La cinéaste britannique Harry Wootliff signe un premier long métrage sensible, autour d’un jeune couple confronté à la difficulté d’avoir un enfant.

Harry Wootliff apprécie, de toute évidence, les chemins sinueux. Si Only You débute comme quelque sucrerie romantique -un jeune couple s’y rencontre la nuit de Nouvel an à Glasgow pour aussitôt filer le parfait amour-, c’est pour mieux embrasser par la suite un sujet aussi délicat et sensible que la fécondation in vitro. Quant à la réalisatrice anglaise (elle est originaire de Leeds, dans le Yorkshire, berceau de Gang of Four et des Sisters of Mercy notamment), elle s’était préparée à une carrière de comédienne avant de finalement opter pour la mise en scène, signant deux courts métrages remarqués, Nits et Trip, en prélude à l’aventure du long. « Je pense n’avoir jamais été destinée à devenir actrice, soupèse-t-elle, alors qu’on la retrouve dans le cadre impersonnel d’un hôtel du centre de Bruxelles. J’ai toujours beaucoup plus aimé les répétitions ou l’analyse d’un scénario que le jeu. Je me souviens m’être dit lors du tournage de mon premier court, tandis que j’observais les comédiens à l’abri du moniteur, combien je me trouvais dans une position incroyable parce qu’elle me permettait de jouer tous les rôles sans être limitée à ma seule personne. Et puis, fondamentalement, j’avais plus envie de raconter une histoire que d’y apparaître… »

Au feeling

Celle de Only You a, presque incidemment, une résonance toute personnelle. « À l’origine, je souhaitais raconter l’histoire d’une relation qui paraisse réelle, intime et romantique tout en se déclinant dans la durée. Il se trouve qu’à l’époque, j’essayais d’avoir un enfant sans y parvenir. Je n’avais pas imaginé écrire sur ce sujet, mais il m’a semblé que cela servirait mon propos. Le film est donc devenu fort personnel, sans pour autant avoir une dimension cathartique… » Entre-temps, Harry Wootliff tombera d’ailleurs enceinte – « cela a certainement rendu la réalisation du film plus facile », dit-elle avec le recul-, sans que cela n’altère la teneur du propos. « Je tenais à écrire une histoire qui aborde ce sujet et incite les gens à en parler.
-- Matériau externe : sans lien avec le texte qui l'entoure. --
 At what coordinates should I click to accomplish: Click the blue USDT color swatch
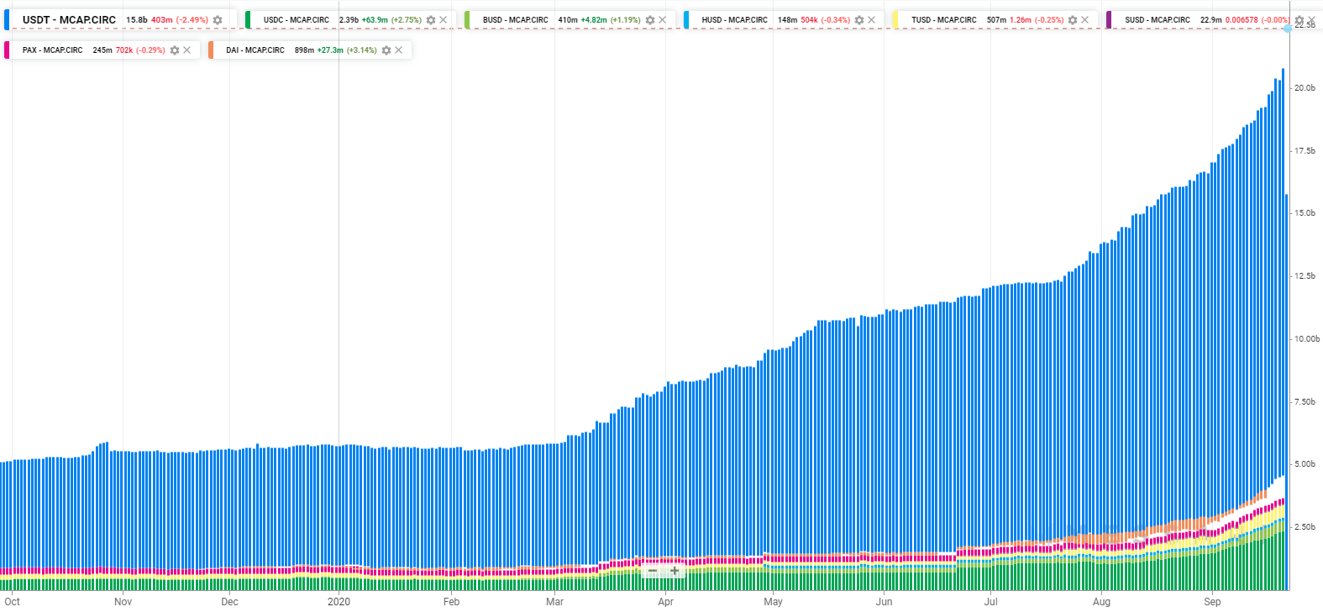pos(7,20)
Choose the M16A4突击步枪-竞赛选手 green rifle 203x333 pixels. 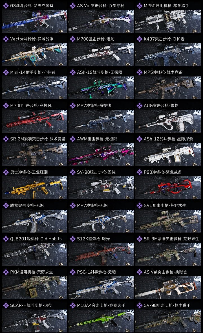pos(101,321)
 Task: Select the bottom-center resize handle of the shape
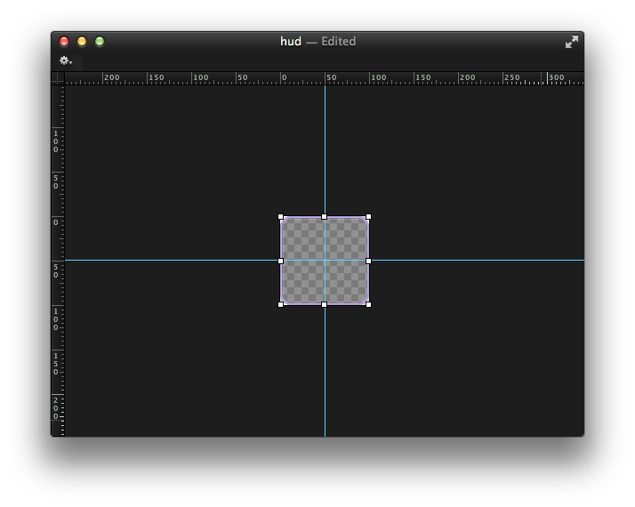click(x=324, y=304)
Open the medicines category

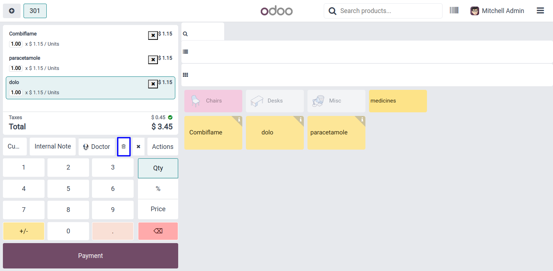click(x=398, y=101)
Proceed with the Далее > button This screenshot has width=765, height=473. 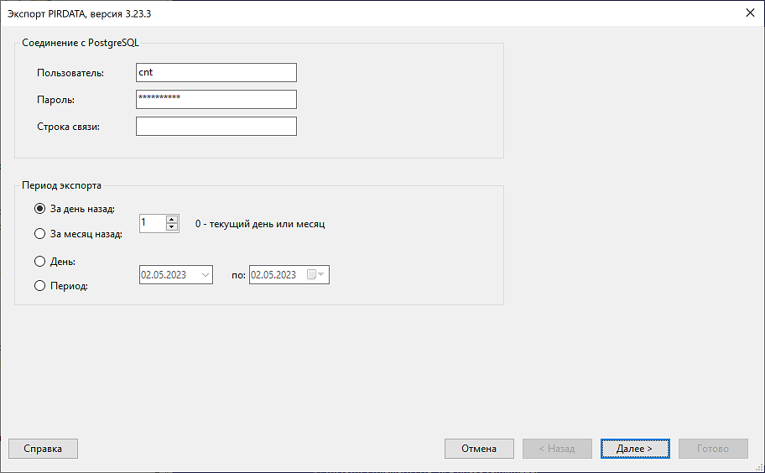coord(635,449)
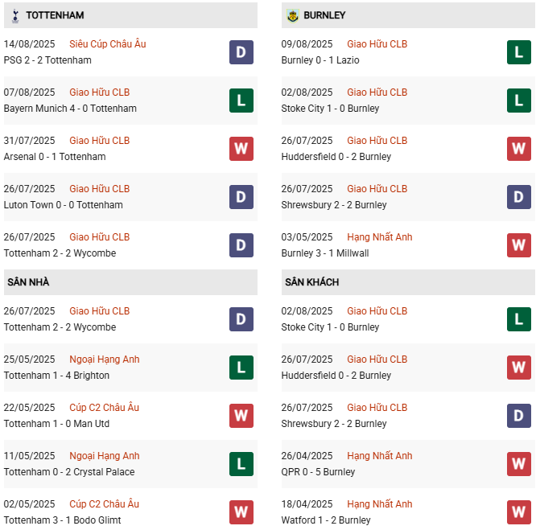Open the SÂN KHÁCH away section header

click(311, 282)
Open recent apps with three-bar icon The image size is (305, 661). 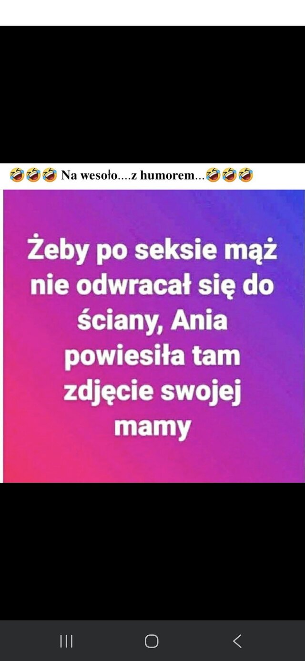pos(66,641)
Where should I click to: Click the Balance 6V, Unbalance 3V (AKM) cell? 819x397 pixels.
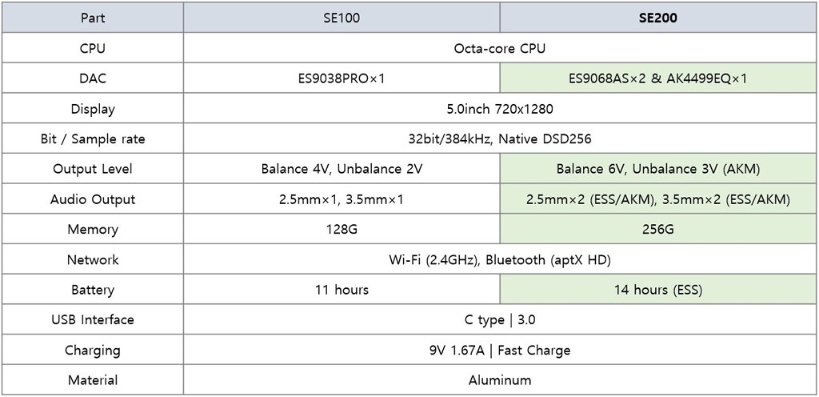[658, 169]
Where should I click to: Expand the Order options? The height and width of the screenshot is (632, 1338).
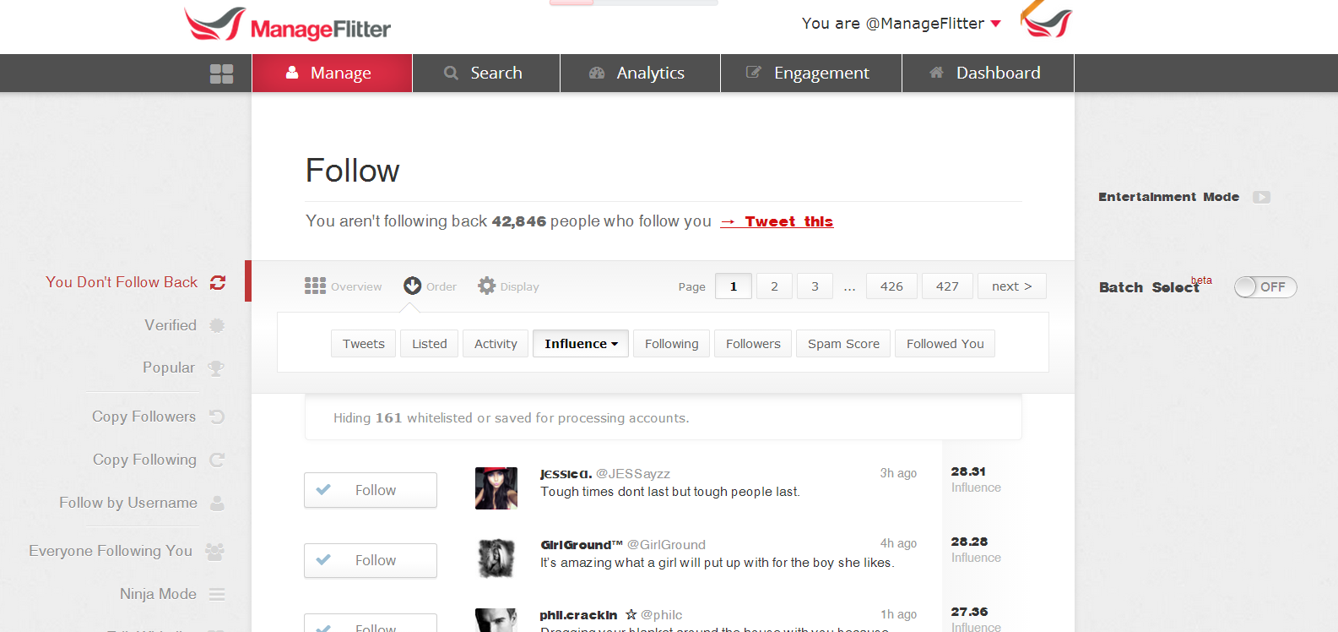coord(431,286)
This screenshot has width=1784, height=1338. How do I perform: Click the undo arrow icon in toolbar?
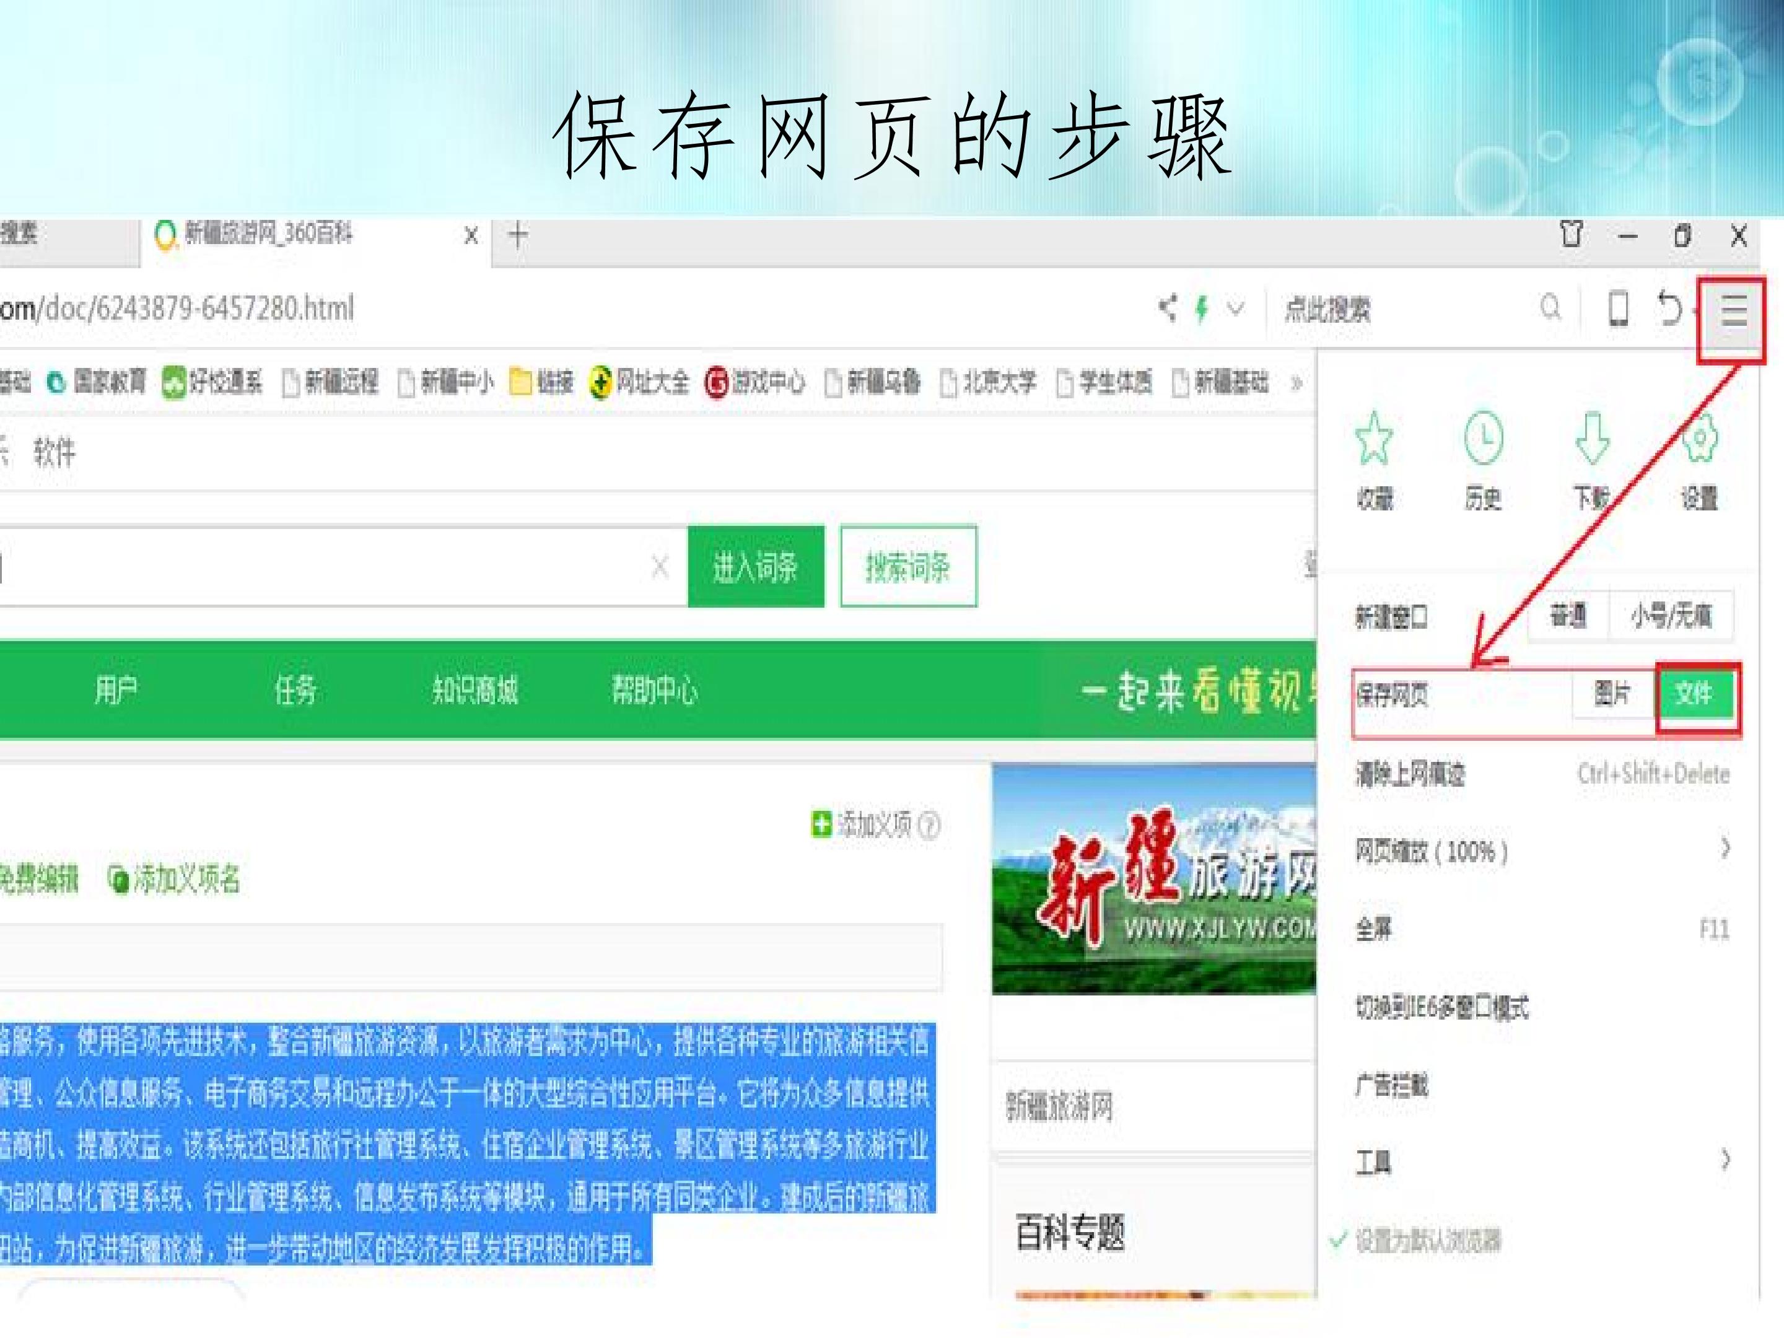(1669, 309)
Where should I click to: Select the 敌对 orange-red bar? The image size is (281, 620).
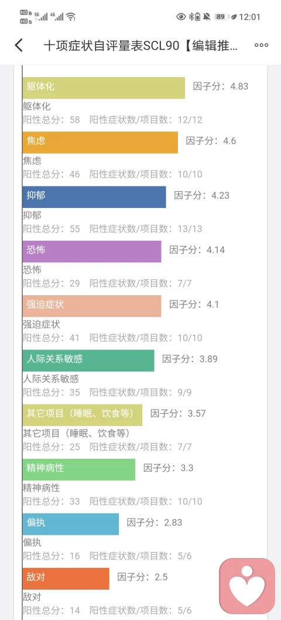(x=66, y=579)
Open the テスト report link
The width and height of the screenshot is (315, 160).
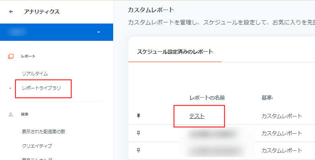(x=197, y=116)
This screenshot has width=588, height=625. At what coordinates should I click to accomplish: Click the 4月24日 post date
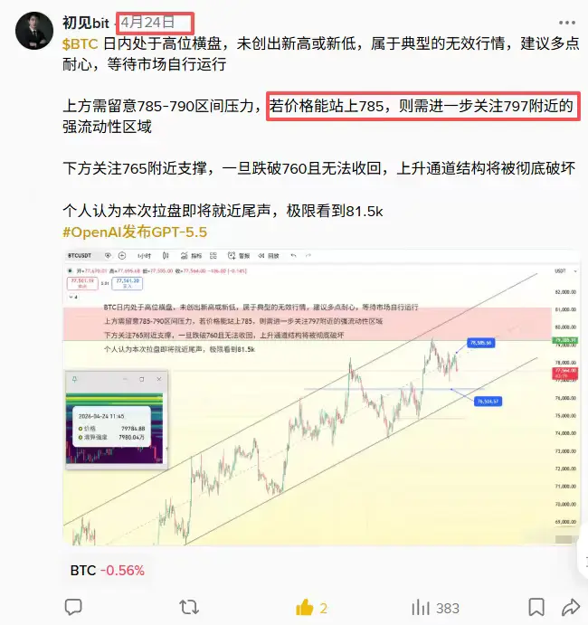[x=147, y=23]
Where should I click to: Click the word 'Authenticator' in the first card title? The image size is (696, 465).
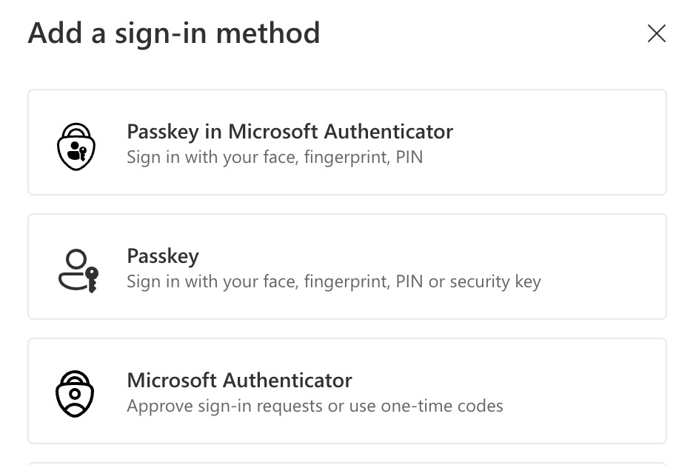coord(389,132)
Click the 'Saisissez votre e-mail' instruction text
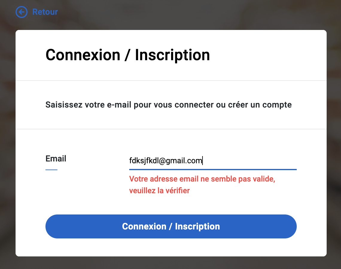This screenshot has width=341, height=269. coord(168,105)
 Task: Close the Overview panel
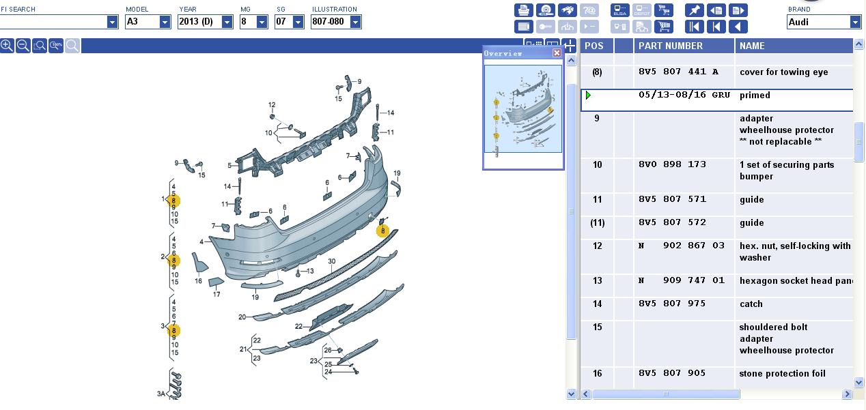557,53
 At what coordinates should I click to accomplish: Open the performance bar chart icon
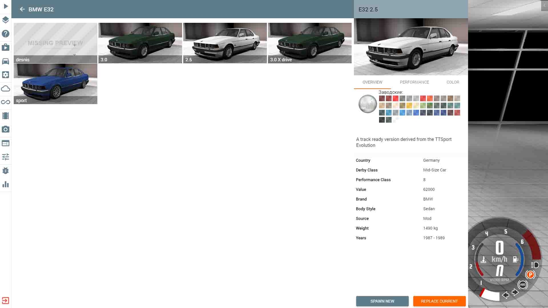tap(5, 184)
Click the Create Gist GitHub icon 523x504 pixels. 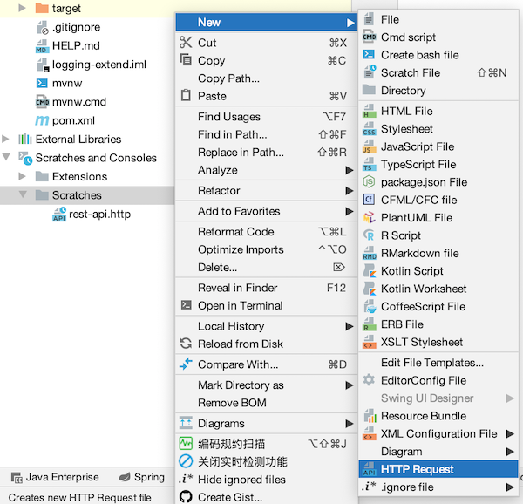click(185, 497)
Cela me semblait d’autant plus important que je touchais là à un tabou. On a tendance à porter des jugements sur le fait de vouloir un enfant bien qu’on ne puisse pas en avoir, ou sur le fait de ne pas vouloir d’enfant. » Sans surprise, monter un projet autour de la fécondation in vitro et de ses aléas ne sera pas évident, écueil n’ayant en rien entamé sa détermination. « C’est un sujet provocant, en effet, mais je tenais à ce que les spectateurs entrent dans la peau de cette jeune femme. De l’extérieur, on peut avoir l’impression que ce n’est pas vraiment un problème, et que la vie continue. Mais comme elle le dit, il s’agit du deuil d’un enfant qu’on ne connaîtra jamais. Ce n’est pas quelque chose de facile à accepter, et il n’est pas aisé de continuer à avancer après ça. Je savais que ce serait difficile, mais mon moi rebelle a trouvé dans ces obstacles matière à renforcer ma détermination. » La cinéaste obtiendra les apaisements nécessaires lorsqu’Artificial Eye, distributeur art et essai bien connu en Grande-Bretagne, s’engagera à ses côtés sur foi du seul scénario.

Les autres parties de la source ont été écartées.